MIT Researchers Propose Bot Debates to Beat AI ‘Hallucinations’

OpenAI, Microsoft, and Google have all made strides in developing generative chatbots, but one major flaw plagues them all: AI hallucinations. These hallucinations occur when the chatbots create responses that sound plausible but are factually incorrect or unrelated to the context. To address this issue, a group of MIT researchers has released a new paper that finds a debate between whether chatbots can improve the reasoning and factual accuracy of large language models (LLMs).
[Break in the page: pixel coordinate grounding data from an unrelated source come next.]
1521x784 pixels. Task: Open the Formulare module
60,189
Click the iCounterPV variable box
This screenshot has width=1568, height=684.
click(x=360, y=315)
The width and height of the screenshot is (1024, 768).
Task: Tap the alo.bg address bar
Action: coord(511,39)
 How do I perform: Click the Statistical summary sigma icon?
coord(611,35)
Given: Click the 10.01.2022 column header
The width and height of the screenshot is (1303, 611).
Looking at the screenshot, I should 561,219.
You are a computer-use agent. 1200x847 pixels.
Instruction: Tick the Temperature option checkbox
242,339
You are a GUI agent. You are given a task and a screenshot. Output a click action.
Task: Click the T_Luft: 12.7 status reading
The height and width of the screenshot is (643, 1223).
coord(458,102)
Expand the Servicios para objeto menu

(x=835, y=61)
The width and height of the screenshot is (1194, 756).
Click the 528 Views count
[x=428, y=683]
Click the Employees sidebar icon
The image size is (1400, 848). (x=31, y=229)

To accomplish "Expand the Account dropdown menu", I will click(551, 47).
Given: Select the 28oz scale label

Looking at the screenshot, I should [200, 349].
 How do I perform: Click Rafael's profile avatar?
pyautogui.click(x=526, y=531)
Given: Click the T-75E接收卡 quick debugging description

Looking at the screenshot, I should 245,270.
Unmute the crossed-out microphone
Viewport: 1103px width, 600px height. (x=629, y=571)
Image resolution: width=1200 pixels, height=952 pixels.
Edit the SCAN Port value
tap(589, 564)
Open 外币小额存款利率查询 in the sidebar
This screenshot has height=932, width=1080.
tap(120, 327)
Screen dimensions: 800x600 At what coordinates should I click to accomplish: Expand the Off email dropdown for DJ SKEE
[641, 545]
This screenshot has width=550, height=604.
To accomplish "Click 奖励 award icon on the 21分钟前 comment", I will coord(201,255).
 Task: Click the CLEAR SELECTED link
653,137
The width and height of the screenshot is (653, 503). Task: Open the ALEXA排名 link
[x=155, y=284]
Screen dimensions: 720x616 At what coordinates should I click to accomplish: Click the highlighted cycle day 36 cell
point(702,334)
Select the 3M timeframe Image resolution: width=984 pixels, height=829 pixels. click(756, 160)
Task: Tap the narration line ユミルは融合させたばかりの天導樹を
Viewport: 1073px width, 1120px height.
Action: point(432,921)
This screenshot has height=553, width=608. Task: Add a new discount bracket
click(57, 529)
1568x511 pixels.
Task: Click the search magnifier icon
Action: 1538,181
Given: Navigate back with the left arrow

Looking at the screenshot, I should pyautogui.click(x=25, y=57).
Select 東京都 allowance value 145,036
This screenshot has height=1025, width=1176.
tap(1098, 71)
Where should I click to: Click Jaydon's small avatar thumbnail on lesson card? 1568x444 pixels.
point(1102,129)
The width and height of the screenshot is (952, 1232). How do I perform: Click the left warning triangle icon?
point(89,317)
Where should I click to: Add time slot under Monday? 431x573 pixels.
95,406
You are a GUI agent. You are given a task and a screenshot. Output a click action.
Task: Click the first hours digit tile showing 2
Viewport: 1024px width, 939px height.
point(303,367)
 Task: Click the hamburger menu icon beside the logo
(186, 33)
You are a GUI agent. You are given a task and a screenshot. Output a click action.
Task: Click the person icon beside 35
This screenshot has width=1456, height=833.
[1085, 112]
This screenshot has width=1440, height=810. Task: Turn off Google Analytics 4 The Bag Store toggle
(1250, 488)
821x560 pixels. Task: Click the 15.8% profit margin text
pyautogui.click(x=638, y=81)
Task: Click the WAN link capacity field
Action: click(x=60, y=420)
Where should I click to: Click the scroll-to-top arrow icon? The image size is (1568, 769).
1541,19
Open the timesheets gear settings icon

“It’s like a bot debate club, except the bot can essentially debate iterations of itself,” said Yilun Du, a researcher at MIT and one of the paper’s authors to Fortune. “The debates can occur in a single model (or bot). A single language model is replicated multiple times to generate multiple bots. Given a question, each bot then generates a different answer (the learned model behind the bot is the same across bots). The bots can then debate each other.”

This approach is different from other attempts to handle AI hallucinations by increasing the amount of memory AIs have available to them, training datasets more tightly with the data they will use and constricting their answers. OpenAI has also produced a paper that shows how its latest model, GPT4, produced fewer hallucinations than previous versions. However, some leading AI researchers say hallucinations should be embraced.

Meanwhile, some firms are using human trainers to rewrite the bots’ answers and feed them back into the machine with the goal of making them smarter. Companies are also spending time and money improving their models by testing them with real people. Vectara Inc. has raised $28 million in seed funding led by Race Capital to empower developers with a new capability that greatly reduces AI errors when producing search results. Vectara provides a cloud-based conversational generative large language model “search-as-a-service” that allows businesses to hold intelligent conversations with their own data, such as documents, knowledge bases, and code. Vectara’s proprietary AI is similar to OpenAI LP’s ChatGPT but works on businesses’ own data.

As AI continues to evolve, it is crucial to ensure that it remains accurate and trustworthy. While different approaches are being taken to tackle this problem, the use of debates between chatbots and the augmentation of queries with facts and data related to a company’s own data are promising solutions.